- **Task directions**
Send back the entries exactly as they were given.

Dataset entries:
::::::::::

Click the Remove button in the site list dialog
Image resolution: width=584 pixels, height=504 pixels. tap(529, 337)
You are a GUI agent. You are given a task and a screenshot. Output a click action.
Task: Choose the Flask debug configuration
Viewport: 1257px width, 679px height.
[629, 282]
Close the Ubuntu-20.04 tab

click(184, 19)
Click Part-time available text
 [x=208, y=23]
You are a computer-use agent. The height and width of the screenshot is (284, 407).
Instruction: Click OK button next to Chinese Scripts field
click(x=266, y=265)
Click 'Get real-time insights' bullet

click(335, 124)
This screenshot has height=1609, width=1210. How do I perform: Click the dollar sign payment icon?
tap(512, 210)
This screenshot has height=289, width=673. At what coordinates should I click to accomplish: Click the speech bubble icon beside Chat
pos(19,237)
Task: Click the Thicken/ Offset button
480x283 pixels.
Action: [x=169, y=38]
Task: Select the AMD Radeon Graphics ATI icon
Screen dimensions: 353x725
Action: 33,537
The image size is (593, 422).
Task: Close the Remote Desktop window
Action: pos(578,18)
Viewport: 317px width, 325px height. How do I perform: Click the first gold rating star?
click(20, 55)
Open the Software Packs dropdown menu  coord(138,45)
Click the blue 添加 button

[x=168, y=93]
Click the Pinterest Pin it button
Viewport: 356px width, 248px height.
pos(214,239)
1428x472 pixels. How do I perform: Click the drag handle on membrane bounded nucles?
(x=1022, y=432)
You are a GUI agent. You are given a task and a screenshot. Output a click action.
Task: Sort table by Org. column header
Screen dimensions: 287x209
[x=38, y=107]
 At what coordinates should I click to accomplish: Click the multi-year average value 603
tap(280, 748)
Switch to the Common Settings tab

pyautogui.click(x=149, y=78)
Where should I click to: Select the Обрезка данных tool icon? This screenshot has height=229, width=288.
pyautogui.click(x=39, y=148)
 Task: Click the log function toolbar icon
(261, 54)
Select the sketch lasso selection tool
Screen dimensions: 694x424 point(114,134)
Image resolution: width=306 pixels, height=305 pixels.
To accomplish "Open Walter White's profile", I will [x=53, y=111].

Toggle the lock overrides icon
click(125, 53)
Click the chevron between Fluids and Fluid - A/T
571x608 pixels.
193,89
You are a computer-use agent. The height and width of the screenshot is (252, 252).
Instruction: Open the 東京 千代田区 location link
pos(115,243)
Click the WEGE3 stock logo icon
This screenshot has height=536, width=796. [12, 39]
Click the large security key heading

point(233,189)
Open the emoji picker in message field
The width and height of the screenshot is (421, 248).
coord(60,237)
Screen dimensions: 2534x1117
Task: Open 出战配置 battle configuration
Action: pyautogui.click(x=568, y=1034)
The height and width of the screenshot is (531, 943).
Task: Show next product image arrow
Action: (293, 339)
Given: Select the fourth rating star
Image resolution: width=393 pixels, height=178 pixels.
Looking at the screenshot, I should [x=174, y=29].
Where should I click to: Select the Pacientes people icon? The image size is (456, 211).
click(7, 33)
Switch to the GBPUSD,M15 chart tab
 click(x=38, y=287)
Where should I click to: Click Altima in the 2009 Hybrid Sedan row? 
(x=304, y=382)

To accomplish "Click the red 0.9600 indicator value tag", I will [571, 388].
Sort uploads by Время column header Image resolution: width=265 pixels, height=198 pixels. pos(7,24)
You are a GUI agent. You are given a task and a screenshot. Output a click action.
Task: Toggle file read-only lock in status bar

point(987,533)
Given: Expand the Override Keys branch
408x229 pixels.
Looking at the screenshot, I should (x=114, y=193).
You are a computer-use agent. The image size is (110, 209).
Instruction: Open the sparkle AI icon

::::::::::

- **Task output**
Click the Remove button in the site list dialog
Image resolution: width=584 pixels, height=504 pixels. tap(529, 337)
You are a GUI agent. You are given a task and a screenshot. Output a click action.
Task: Choose the Flask debug configuration
Viewport: 1257px width, 679px height.
[629, 282]
Close the Ubuntu-20.04 tab

click(184, 19)
Click Part-time available text
 [x=208, y=23]
You are a computer-use agent. The height and width of the screenshot is (284, 407).
Instruction: Click OK button next to Chinese Scripts field
click(x=266, y=265)
Click 'Get real-time insights' bullet

click(335, 124)
This screenshot has height=1609, width=1210. How do I perform: Click the dollar sign payment icon?
tap(512, 210)
This screenshot has height=289, width=673. At what coordinates should I click to accomplish: Click the speech bubble icon beside Chat
pos(19,237)
Task: Click the Thicken/ Offset button
480x283 pixels.
Action: [x=169, y=38]
Task: Select the AMD Radeon Graphics ATI icon
Screen dimensions: 353x725
Action: 33,537
The image size is (593, 422).
Task: Close the Remote Desktop window
Action: pos(578,18)
Viewport: 317px width, 325px height. How do I perform: Click the first gold rating star?
click(20, 55)
Open the Software Packs dropdown menu  coord(138,45)
Click the blue 添加 button

[x=168, y=93]
Click the Pinterest Pin it button
Viewport: 356px width, 248px height.
pos(214,239)
1428x472 pixels. How do I perform: Click the drag handle on membrane bounded nucles?
(x=1022, y=432)
You are a GUI agent. You are given a task and a screenshot. Output a click action.
Task: Sort table by Org. column header
Screen dimensions: 287x209
[x=38, y=107]
 At what coordinates should I click to accomplish: Click the multi-year average value 603
tap(280, 748)
Switch to the Common Settings tab

pyautogui.click(x=149, y=78)
Where should I click to: Select the Обрезка данных tool icon? This screenshot has height=229, width=288.
pyautogui.click(x=39, y=148)
 Task: Click the log function toolbar icon
(261, 54)
Select the sketch lasso selection tool
Screen dimensions: 694x424 point(114,134)
Image resolution: width=306 pixels, height=305 pixels.
To accomplish "Open Walter White's profile", I will [x=53, y=111].

Toggle the lock overrides icon
click(125, 53)
Click the chevron between Fluids and Fluid - A/T
571x608 pixels.
193,89
You are a computer-use agent. The height and width of the screenshot is (252, 252).
Instruction: Open the 東京 千代田区 location link
pos(115,243)
Click the WEGE3 stock logo icon
This screenshot has height=536, width=796. [12, 39]
Click the large security key heading

point(233,189)
Open the emoji picker in message field
The width and height of the screenshot is (421, 248).
coord(60,237)
Screen dimensions: 2534x1117
Task: Open 出战配置 battle configuration
Action: pyautogui.click(x=568, y=1034)
The height and width of the screenshot is (531, 943).
Task: Show next product image arrow
Action: (293, 339)
Given: Select the fourth rating star
Image resolution: width=393 pixels, height=178 pixels.
Looking at the screenshot, I should [x=174, y=29].
Where should I click to: Select the Pacientes people icon? The image size is (456, 211).
click(7, 33)
Switch to the GBPUSD,M15 chart tab
 click(x=38, y=287)
Where should I click to: Click Altima in the 2009 Hybrid Sedan row? 
(x=304, y=382)

To accomplish "Click the red 0.9600 indicator value tag", I will [571, 388].
Sort uploads by Время column header Image resolution: width=265 pixels, height=198 pixels. pos(7,24)
You are a GUI agent. You are given a task and a screenshot. Output a click action.
Task: Toggle file read-only lock in status bar

point(987,533)
Given: Expand the Override Keys branch
408x229 pixels.
Looking at the screenshot, I should (x=114, y=193).
You are a computer-use agent. The image size is (110, 209).
Instruction: Open the sparkle AI icon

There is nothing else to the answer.